Records contained in a dataset:

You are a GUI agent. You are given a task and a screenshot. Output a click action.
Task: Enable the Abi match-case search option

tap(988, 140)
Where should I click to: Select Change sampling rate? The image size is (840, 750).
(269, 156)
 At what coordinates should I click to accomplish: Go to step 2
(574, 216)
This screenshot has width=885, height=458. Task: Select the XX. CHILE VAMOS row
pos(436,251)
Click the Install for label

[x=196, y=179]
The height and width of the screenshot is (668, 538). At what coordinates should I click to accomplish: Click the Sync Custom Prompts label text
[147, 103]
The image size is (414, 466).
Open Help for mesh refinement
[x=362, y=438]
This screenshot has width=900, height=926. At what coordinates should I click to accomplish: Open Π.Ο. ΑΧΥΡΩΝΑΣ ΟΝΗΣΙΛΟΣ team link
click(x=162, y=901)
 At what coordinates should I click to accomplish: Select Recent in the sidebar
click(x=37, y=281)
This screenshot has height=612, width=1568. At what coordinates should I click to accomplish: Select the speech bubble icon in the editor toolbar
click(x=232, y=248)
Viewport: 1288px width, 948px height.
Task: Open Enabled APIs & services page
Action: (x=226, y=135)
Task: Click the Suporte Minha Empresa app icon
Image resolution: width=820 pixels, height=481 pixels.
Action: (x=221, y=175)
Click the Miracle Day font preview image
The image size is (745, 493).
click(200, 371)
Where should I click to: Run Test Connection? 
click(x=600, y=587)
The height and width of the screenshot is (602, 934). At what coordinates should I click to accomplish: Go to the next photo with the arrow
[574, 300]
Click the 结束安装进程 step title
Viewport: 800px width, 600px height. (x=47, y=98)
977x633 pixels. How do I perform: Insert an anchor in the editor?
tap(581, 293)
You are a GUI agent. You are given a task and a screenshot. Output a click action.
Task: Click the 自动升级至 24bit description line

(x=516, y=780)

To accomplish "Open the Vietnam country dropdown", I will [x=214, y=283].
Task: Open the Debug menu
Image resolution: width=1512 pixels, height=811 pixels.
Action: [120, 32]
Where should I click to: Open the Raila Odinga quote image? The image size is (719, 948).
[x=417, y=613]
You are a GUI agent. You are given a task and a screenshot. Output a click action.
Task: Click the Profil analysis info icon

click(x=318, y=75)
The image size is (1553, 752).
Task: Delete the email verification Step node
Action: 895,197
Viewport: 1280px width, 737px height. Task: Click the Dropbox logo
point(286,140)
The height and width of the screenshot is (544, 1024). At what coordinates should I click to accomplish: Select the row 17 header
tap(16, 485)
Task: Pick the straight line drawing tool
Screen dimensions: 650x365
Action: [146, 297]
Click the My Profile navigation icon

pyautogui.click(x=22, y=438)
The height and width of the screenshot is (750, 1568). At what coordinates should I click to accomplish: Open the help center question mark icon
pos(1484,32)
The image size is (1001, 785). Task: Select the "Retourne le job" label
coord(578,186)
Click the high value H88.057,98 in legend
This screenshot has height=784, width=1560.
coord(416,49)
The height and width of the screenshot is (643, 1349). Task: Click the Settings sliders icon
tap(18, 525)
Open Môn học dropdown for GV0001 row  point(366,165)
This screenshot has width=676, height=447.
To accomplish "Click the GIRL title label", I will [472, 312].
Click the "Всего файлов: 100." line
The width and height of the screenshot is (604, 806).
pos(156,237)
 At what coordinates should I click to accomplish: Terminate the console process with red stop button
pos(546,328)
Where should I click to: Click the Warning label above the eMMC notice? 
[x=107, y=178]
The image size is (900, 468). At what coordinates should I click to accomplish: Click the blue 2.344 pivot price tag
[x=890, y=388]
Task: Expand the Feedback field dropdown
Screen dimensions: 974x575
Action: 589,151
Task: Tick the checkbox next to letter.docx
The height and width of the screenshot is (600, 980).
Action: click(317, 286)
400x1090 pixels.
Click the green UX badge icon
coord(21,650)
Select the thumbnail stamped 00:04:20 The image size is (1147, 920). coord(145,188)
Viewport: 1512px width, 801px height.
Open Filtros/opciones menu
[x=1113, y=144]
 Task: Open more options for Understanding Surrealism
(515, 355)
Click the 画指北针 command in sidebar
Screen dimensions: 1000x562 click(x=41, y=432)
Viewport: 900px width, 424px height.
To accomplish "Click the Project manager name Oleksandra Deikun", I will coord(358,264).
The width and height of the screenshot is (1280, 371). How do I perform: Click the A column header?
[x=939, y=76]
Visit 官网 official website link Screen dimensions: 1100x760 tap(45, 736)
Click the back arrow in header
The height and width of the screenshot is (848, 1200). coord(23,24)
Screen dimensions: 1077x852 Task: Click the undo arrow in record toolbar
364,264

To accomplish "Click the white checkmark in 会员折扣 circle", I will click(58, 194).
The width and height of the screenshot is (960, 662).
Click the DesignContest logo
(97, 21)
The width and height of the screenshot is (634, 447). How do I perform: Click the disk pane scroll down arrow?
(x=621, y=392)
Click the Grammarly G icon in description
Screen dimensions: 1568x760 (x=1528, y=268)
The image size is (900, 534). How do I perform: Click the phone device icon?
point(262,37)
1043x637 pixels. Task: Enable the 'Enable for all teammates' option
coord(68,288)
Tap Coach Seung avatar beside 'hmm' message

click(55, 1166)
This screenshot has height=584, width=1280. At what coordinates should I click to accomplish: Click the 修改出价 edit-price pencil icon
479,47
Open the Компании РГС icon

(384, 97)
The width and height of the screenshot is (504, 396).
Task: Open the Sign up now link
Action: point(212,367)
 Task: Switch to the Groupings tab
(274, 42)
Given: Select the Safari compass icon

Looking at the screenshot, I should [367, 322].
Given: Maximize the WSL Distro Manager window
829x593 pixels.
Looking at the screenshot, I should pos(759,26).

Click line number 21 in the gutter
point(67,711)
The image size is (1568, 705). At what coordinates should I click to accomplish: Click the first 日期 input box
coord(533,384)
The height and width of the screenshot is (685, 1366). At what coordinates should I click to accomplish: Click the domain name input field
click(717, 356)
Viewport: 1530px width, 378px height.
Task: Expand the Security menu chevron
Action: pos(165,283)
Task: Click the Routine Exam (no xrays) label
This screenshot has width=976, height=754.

HOW TO COMPLETE THIS TASK:
Read the entries and select each line where the word "dropdown" is found.

WRITTEN RESPONSE:
To accomplish "Open the Vietnam country dropdown", I will [x=214, y=283].
Open Môn học dropdown for GV0001 row  point(366,165)
Task: Expand the Feedback field dropdown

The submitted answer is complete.